-- start --
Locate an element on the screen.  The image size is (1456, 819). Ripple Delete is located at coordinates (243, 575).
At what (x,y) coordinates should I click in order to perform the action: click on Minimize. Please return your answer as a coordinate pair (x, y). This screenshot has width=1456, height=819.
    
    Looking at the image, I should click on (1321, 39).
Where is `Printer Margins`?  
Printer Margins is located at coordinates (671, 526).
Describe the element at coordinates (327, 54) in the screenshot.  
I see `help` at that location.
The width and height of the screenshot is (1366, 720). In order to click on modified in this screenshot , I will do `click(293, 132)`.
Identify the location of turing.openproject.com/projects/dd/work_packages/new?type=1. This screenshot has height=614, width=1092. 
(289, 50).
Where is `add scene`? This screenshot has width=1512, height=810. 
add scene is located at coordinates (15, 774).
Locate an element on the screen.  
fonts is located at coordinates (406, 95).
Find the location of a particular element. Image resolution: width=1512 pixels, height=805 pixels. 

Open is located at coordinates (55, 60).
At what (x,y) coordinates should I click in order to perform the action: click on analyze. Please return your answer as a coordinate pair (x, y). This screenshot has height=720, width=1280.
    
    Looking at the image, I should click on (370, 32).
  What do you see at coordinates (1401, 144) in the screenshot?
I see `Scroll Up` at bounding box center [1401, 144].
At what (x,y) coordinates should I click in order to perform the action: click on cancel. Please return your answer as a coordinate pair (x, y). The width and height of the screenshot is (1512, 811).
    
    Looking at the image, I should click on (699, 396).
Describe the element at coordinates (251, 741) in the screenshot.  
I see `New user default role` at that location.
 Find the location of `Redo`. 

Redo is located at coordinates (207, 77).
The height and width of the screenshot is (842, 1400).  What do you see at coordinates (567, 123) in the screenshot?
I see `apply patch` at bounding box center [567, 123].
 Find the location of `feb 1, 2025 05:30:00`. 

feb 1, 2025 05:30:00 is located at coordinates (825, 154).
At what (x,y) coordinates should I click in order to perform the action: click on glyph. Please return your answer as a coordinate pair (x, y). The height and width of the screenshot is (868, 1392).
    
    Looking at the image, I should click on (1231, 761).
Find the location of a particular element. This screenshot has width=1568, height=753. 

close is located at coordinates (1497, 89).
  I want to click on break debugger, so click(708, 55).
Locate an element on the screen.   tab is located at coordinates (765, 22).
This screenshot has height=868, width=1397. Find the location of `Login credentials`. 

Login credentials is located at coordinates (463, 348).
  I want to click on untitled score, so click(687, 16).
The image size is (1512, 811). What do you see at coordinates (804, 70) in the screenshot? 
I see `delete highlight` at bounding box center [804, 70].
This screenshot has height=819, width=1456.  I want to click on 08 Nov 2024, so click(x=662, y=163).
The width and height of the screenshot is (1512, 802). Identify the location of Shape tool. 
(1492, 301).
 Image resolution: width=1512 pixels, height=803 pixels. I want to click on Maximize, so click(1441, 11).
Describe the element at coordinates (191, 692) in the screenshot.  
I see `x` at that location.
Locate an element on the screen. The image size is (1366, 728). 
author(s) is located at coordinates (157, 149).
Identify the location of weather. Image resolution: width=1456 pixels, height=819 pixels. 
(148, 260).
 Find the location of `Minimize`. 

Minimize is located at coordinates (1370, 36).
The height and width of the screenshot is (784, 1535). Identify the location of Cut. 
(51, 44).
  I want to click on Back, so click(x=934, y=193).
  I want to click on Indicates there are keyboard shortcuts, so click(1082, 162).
-- end --
__TASK DETAILS__. Reproduce all of the material above, substituting "Identify the element" for every occurrence of "Describe the element" and leaving everything else unchanged.

__SOLUTION__.
Locate an element on the screen.  The image size is (1456, 819). Ripple Delete is located at coordinates (243, 575).
At what (x,y) coordinates should I click in order to perform the action: click on Minimize. Please return your answer as a coordinate pair (x, y). This screenshot has width=1456, height=819.
    
    Looking at the image, I should click on (1321, 39).
Where is `Printer Margins`?  
Printer Margins is located at coordinates (671, 526).
Identify the element at coordinates (327, 54) in the screenshot.  
I see `help` at that location.
The width and height of the screenshot is (1366, 720). In order to click on modified in this screenshot , I will do `click(293, 132)`.
Identify the location of turing.openproject.com/projects/dd/work_packages/new?type=1. This screenshot has height=614, width=1092. 
(289, 50).
Where is `add scene`? This screenshot has width=1512, height=810. 
add scene is located at coordinates (15, 774).
Locate an element on the screen.  
fonts is located at coordinates (406, 95).
Find the location of a particular element. Image resolution: width=1512 pixels, height=805 pixels. 

Open is located at coordinates (55, 60).
At what (x,y) coordinates should I click in order to perform the action: click on analyze. Please return your answer as a coordinate pair (x, y). This screenshot has height=720, width=1280.
    
    Looking at the image, I should click on (370, 32).
  What do you see at coordinates (1401, 144) in the screenshot?
I see `Scroll Up` at bounding box center [1401, 144].
At what (x,y) coordinates should I click in order to perform the action: click on cancel. Please return your answer as a coordinate pair (x, y). The width and height of the screenshot is (1512, 811).
    
    Looking at the image, I should click on (699, 396).
Identify the element at coordinates (251, 741) in the screenshot.  
I see `New user default role` at that location.
 Find the location of `Redo`. 

Redo is located at coordinates (207, 77).
The height and width of the screenshot is (842, 1400).  What do you see at coordinates (567, 123) in the screenshot?
I see `apply patch` at bounding box center [567, 123].
 Find the location of `feb 1, 2025 05:30:00`. 

feb 1, 2025 05:30:00 is located at coordinates (825, 154).
At what (x,y) coordinates should I click in order to perform the action: click on glyph. Please return your answer as a coordinate pair (x, y). The height and width of the screenshot is (868, 1392).
    
    Looking at the image, I should click on (1231, 761).
Find the location of a particular element. This screenshot has width=1568, height=753. 

close is located at coordinates (1497, 89).
  I want to click on break debugger, so click(708, 55).
Locate an element on the screen.   tab is located at coordinates (765, 22).
This screenshot has height=868, width=1397. Find the location of `Login credentials`. 

Login credentials is located at coordinates (463, 348).
  I want to click on untitled score, so click(687, 16).
The image size is (1512, 811). What do you see at coordinates (804, 70) in the screenshot? 
I see `delete highlight` at bounding box center [804, 70].
This screenshot has height=819, width=1456.  I want to click on 08 Nov 2024, so click(x=662, y=163).
The width and height of the screenshot is (1512, 802). Identify the location of Shape tool. 
(1492, 301).
 Image resolution: width=1512 pixels, height=803 pixels. I want to click on Maximize, so click(1441, 11).
Identify the element at coordinates (191, 692) in the screenshot.  
I see `x` at that location.
Locate an element on the screen. The image size is (1366, 728). 
author(s) is located at coordinates (157, 149).
Identify the location of weather. Image resolution: width=1456 pixels, height=819 pixels. 
(148, 260).
 Find the location of `Minimize`. 

Minimize is located at coordinates (1370, 36).
The height and width of the screenshot is (784, 1535). Identify the location of Cut. 
(51, 44).
  I want to click on Back, so click(x=934, y=193).
  I want to click on Indicates there are keyboard shortcuts, so click(1082, 162).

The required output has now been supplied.